His grandmother, looking rather tired, was standing by the mantelpiece. And Serla was beside her.
“I have never known more appreciative guests,” the Marquis said. “It was a marvellous party, Grandmama, and only you could have done it so well.”
“I do so wish, Serla, you could have heard all the charming things everyone said about you,” the Dowager said. “Including His Royal Highness, who wants you and Clive to go there to luncheon very soon as he has a new picture to show you.”
“Oh, how thrilling!” Serla cried. “I would love to.”
“Now Grandmama,” the Marquis suggested, “you must go to bed. It’s very late for you, nearly two o’clock.”
“Is it really?” the Dowager asked. “Well, if I am tired it has been worth it because Serla has been such a success. Have you enjoyed the party, my dear?”
“Of course, I have,” Serla answered. “And I must tell you something so exciting. I have had my first proposal of marriage.”
She spoke spontaneously and then she could see the Marquis stiffen and look at her incredulously.
“What do you mean?” he demanded.
“Lord Charlton has just asked me to run away with him,” Serla replied.
“I saw he was very attentive,” the Dowager said, “but I had no idea that he would ask you to marry him.”
“And what did you say?” the Marquis enquired.
“I said, of course, that I was engaged to you.”
“I think it was great impertinence on the part of that young man to suggest such a thing,” the Marquis stormed angrily, “and I have a good mind to tell him so.”
Serla looked at him in surprise.
“Surely you are not angry? Your grandmother and you both said that I should try to find myself a husband and I thought when you no longer need me it might be a good idea for me to have a – friend.”
She stammered over the last word and he said,
“I hardly call that a friendship. In fact it was an insult and that is how you should have treated it.”
He spoke so angrily that Serla went very pale.
She clutched her hands together.
“I did not mean – to upset you,” she said, “and if it happens again – I will not tell you.”
With that she turned and ran from the room before the Marquis could stop her.

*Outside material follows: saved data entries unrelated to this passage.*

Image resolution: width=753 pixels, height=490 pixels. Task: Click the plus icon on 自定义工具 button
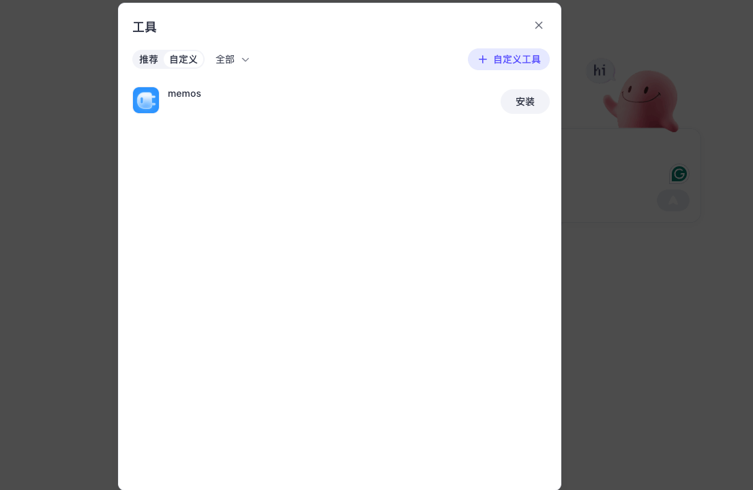click(x=483, y=59)
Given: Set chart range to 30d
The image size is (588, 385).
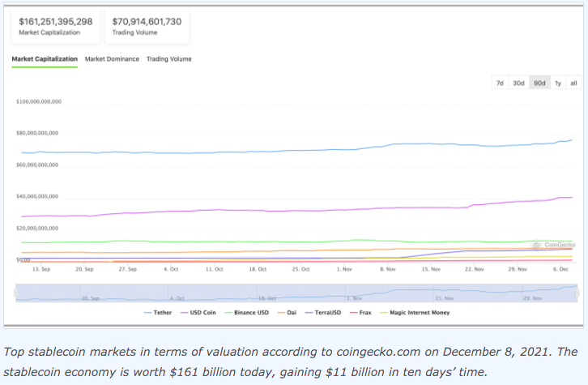Looking at the screenshot, I should (x=518, y=83).
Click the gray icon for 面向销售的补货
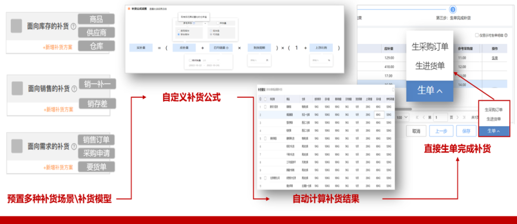The image size is (517, 224). point(17,88)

He actually took a few steps towards the door, but Serla had pushed it to behind her and he was too late.
It was then his grandmother said to him sharply,
“Really, Clive, I think that was very unkind of you and I have never known you to be unkind before.”
“What right does Charlton have to barge in, making trouble?” the Marquis said gruffly.
“We both told Serla,” the Dowager reminded him, “when you brought her to London and she became engaged to you as you wished, that when it was all over she would be able to find herself a husband amongst the young men she would meet in London.”
“It is too soon,” the Marquis countered angrily.
“That is no reason why she should not keep Lord Charlton, who I think is a charming young man, dangling and if she wants to marry him it would be an excellent marriage for her. He is extremely rich and has the most delightful house in Huntingdonshire.”
The Marquis was silent and after a few moments, his grandmother went on,
“I suppose that you will not change your mind and would like to marry Serla yourself?”
“I have no intention of getting married,” he said quickly. “Look what happened when you tried to push me into doing so with Charlotte. My friend, George Byron, was right when he wrote, ‘Women are angels yet wedlock’s the Devil’.”
He quoted the last words fiercely, almost as if he wanted to shout them out aloud.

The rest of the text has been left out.